In part two of this series of posts, we discussed the contributing factors to the third wave of New Tech office leasing in Manhattan — or, New Tech 3.0. Here, we’ll look at how to seize the commercial real estate opportunities that New Tech 3.0 has to offer.

Of course, the most obvious opportunity is that New Tech companies — and traditional companies expanding their technology usage — need office space. If you’re a building owner, it’s a good business practice to seek out established tech players. And, if you’re a New Tech company looking for space, Manhattan has a great deal to offer in terms of proximity to talent, customers, investors and more.

For New Tech companies, the key to attracting and retaining the best and the brightest talent is in creating a workspace that enhances productivity, job satisfaction, creativity and comfort. Young tech workers are looking for flexibility, a sense of community, a “cool” factor and a workplace that simply isn’t boring.


Many New Tech employers are already providing workplaces with more open space, shared work areas and other designs that are the antithesis of the traditional office cubicle format. Many provide a host of on-site amenities, such as a variety of dining and beverage options — including on-demand meal delivery — plus, bike rooms, fitness centers and communal spaces that rival upscale hotel lobbies.
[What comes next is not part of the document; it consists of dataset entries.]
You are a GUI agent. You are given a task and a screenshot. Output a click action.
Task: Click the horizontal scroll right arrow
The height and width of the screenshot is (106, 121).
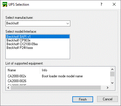click(x=107, y=88)
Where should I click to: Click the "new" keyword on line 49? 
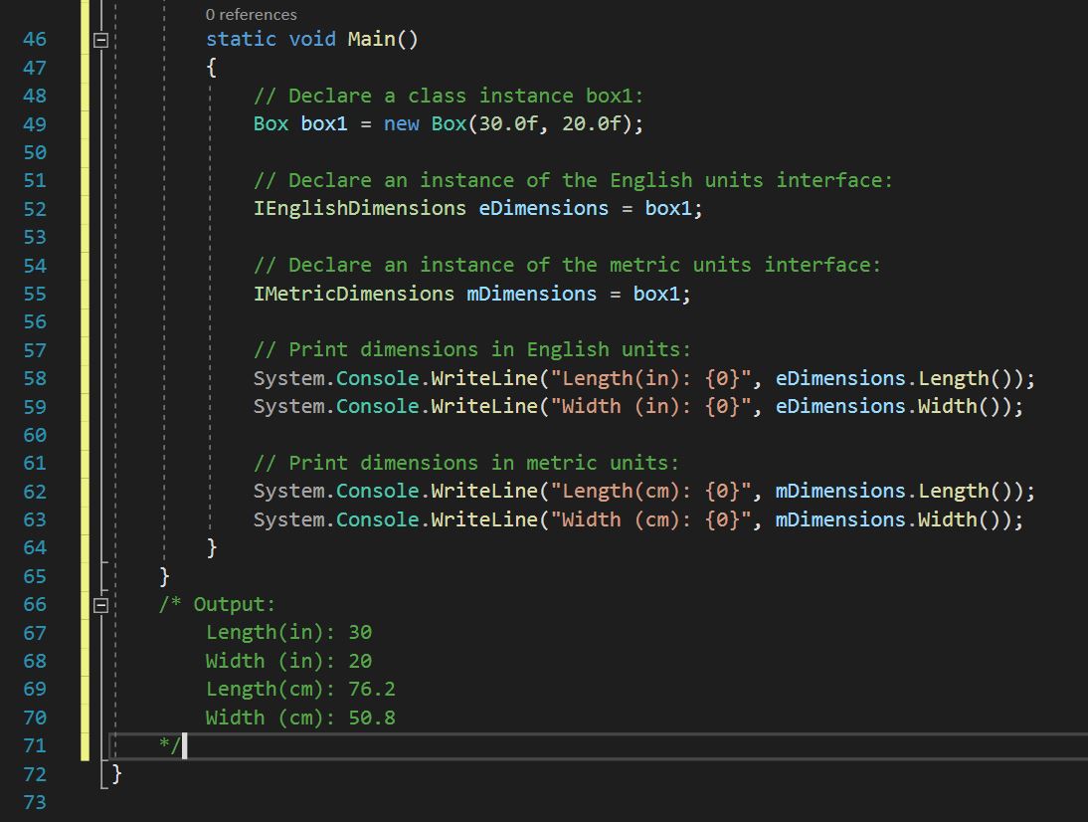tap(401, 124)
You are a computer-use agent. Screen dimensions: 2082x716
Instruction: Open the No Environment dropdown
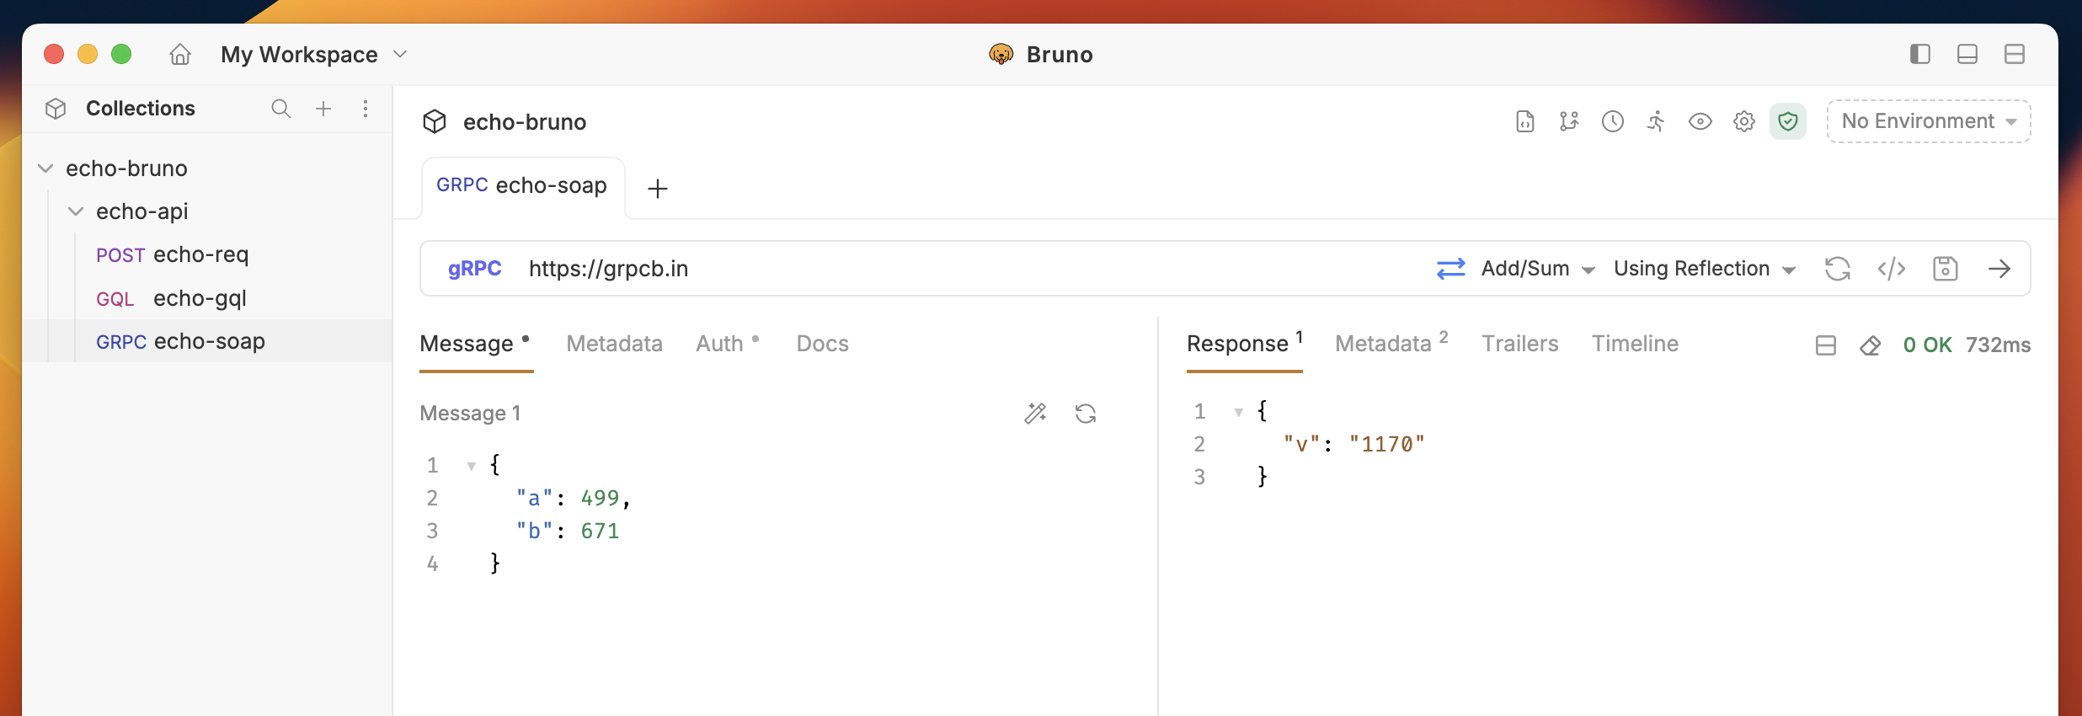(x=1928, y=121)
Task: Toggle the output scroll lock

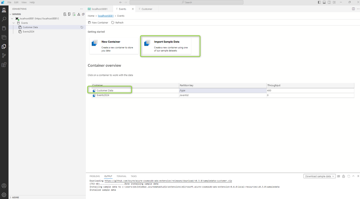Action: [x=344, y=176]
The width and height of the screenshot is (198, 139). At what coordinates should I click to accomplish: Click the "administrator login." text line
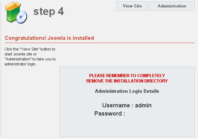[x=20, y=64]
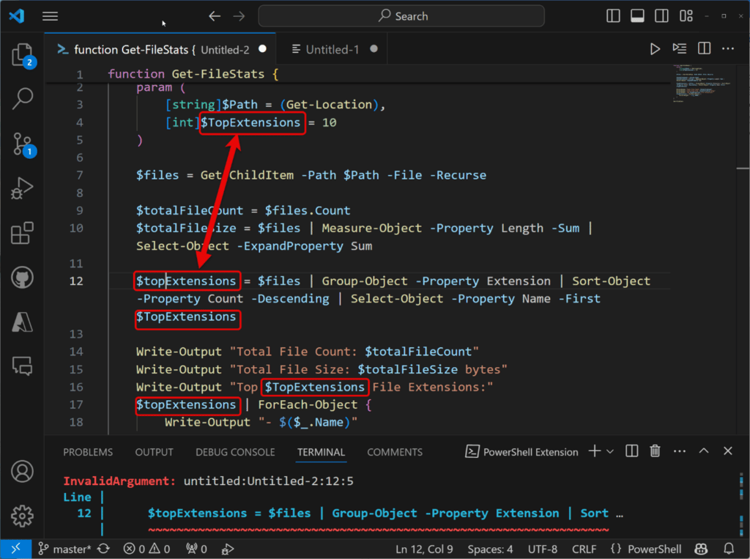Switch to the PROBLEMS panel tab
The height and width of the screenshot is (559, 750).
(x=88, y=452)
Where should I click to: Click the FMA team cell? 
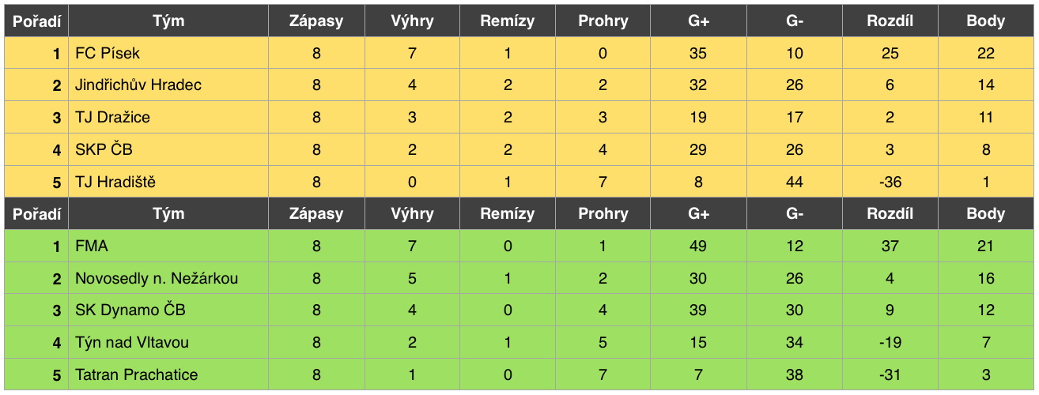168,246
Even traditional firms like The Boston Consulting Group are following suit at their new offices in Hudson Yards on Manhattan’s west side. Instead of a reception desk, they have a concierge desk to help visitors and employees new to the area get around town or find a nearby restaurant for lunch. There’s a town-square-style café where employees can mingle comfortably, plus numerous other communal spaces that enhance informal interaction with fellow employees. Every floor has its own kitchen and dining table where people can eat and get work done. And gone are the cubicles — desks are situated in open-seating floor plan spaces. Other on-site amenities include workout rooms, wellness rooms and showers.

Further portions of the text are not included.